Dino Boffo non è d'accordo con questa interpretazione: “Credo invece che quel popolo che nessuno interroga veramente abbia capito perfettamente quello che stava succedendo, e alla fine lo ha dimostrato. La chiesa e i cattolici hanno parlato senza equivoci, è semmai questo che viene loro rimproverato come indebita ingerenza. Parliamoci chiaramente: se una religione, una religione di popolo come la nostra, non si interessa della vita e della morte, di che cosa altro mai si dovrebbe interessare? Non stiamo parlando del sistema elettorale delle elezioni provinciali. Stiamo parlando della vita e della morte. Se la religione maggioritaria di un popolo non dice una parola quando sono in gioco la vita e la morte, non ha più titolo morale per esserci”. Avvenire non si è tirato indietro, dice Boffo, “e comunque il popolo ha capito. Anche la chiesa, a mio giudizio, è stata compatta e convergente attorno alla necessità di testimoniare in Eluana l'amore alla vita”. E' vero, “ci sono state due voci discordanti di vescovi: due su quattrocento. Una percentuale assolutamente sopportabile, molto inferiore rispetto ad altri momenti di svolta. Ma le corrispondenze che arrivavano in redazione ci raccontavano di una miriade di iniziative dei vescovi, piccoli e grandi segni che da tutte le diocesi manifestavano una partecipazione fortissima alla vicenda di Eluana”.

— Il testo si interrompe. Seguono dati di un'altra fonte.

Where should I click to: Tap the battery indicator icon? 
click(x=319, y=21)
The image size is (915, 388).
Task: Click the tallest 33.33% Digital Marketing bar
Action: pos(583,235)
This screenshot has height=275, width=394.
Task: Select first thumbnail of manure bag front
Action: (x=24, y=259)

Ogni giorno bisogna scegliere la strada da percorrere con il proprio giornale, aggiunge Boffo, e “ogni giorno lo si fa, ad Avvenire, sapendo di avere addosso gli occhi dell'opinione pubblica, e di dover gestire un patrimonio di credibilità senza paragoni, come è quello della chiesa, che farebbe tremare le gambe a chiunque. Devo dire però che sono stati di immensa forza e di enorme significato gli interventi di Papa Benedetto XVI. Nei quali mai è stata direttamente nominata Eluana, ma che (legandosi provvidenzialmente alla giornata della sofferenza del malato, da sempre celebrata l'11 febbraio) hanno fatto capire la vicinanza del Pontefice al popolo della vita. Leggendo e rileggendo quelle parole, non ho avuto dubbi sulla direzione da seguire”.
Non è stato possibile impedire che si arrivasse alla morte di Eluana Englaro. Dino Boffo e il suo giornale si sentono sconfitti? “No, non mi sento sconfitto. Non lo dico perché ritenga umiliante ammettere una sconfitta. Ho sofferto davvero per quello che accadeva a Eluana. La sentivo mia sorella, pur non avendola mai vista, e sono tuttora molto addolorato per la sua fine. Ma c'è un lascito che, sono convinto, rimarrà presente in tutti noi. Quella vicenda ha fatto capire agli italiani – in qualche caso anche ai più ubriachi di indifferenza e di futilità – qual era la vera posta in gioco, come dicevo all'inizio. E' stato un dono di Eluana, e il dono successivo sarà quello di arrivare a una legge nitida, che faccia tesoro della sua esperienza per impedire che accada di nuovo. Credo che oggi ci voglia un gran coraggio a sostenere che acqua e cibo sono terapie, e che possiamo toglierli a chi non è in grado di provvedere a se stesso”. In questo senso, conclude il direttore di Avvenire, “la rivoluzione antropologica da qualcuno brillantemente studiata a tavolino non è riuscita. Non sono stati sovvertiti i codici della civiltà, nonostante la formidabile strategia messa in atto e nonostante le minacce che sono arrivate anche a noi. Le abbiamo registrate, le abbiamo attentamente ascoltate. Poi abbiamo detto, tutti insieme, con la mia magnifica redazione, fatta di persone appassionate della vita, che scattano senza nemmeno bisogno di chiederglielo: benissimo, abbiamo detto, si va avanti”.